The Strategy: Lower ROAS, Increase Scale¶
We flipped the strategy.
Our hypothesis:¶
If we lower ROAS targets intentionally, and increase ad spend, we’ll acquire more customers, and generate higher total profit, even if the efficiency per dollar drops.
Here’s what we implemented:
- Dropped the ROAS target from 8.6x → 3.97x
- Increased monthly ad spend from ~$21K → $68K+
- Focused on:
- High-intent audience testing
- Creative scaling
- Daily MER and contribution margin tracking
- First-time customer growth
The Results: A Transformative Year¶

Yes, you read that right.
134% revenue growth
580% profit growth
132% more new customers
And ROAS? Cut in half, intentionally.
Why It Worked¶
We stopped protecting ROAS, and started chasing scale.

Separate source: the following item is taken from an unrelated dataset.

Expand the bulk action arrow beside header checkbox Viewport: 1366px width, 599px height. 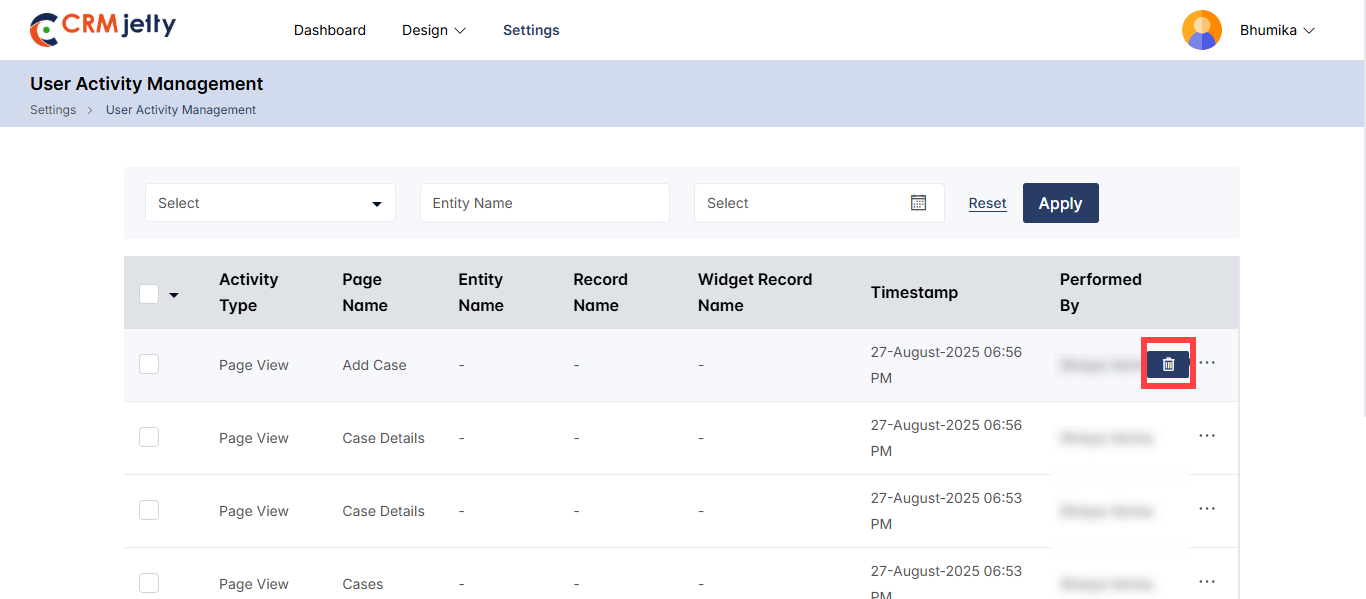click(174, 295)
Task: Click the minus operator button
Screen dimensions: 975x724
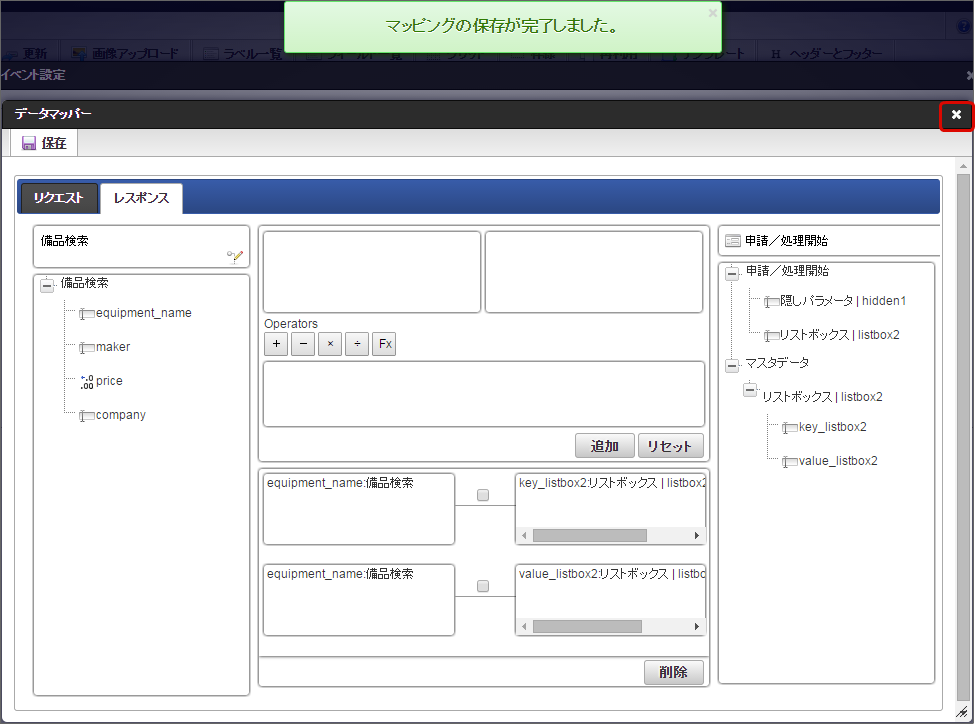Action: point(303,343)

- Lower ROAS unlocked more spend capacity
- More spend drove more customer acquisition
- Customer growth drove more future LTV
- The result? Massive profit growth despite lower efficiency
And because CAC stayed under their LTV, it was sustainable growth, and not just a flash in the pan.
What This Means for Your Business¶
This brand didn’t change their product.
They didn’t get acquired.
They didn’t rebrand.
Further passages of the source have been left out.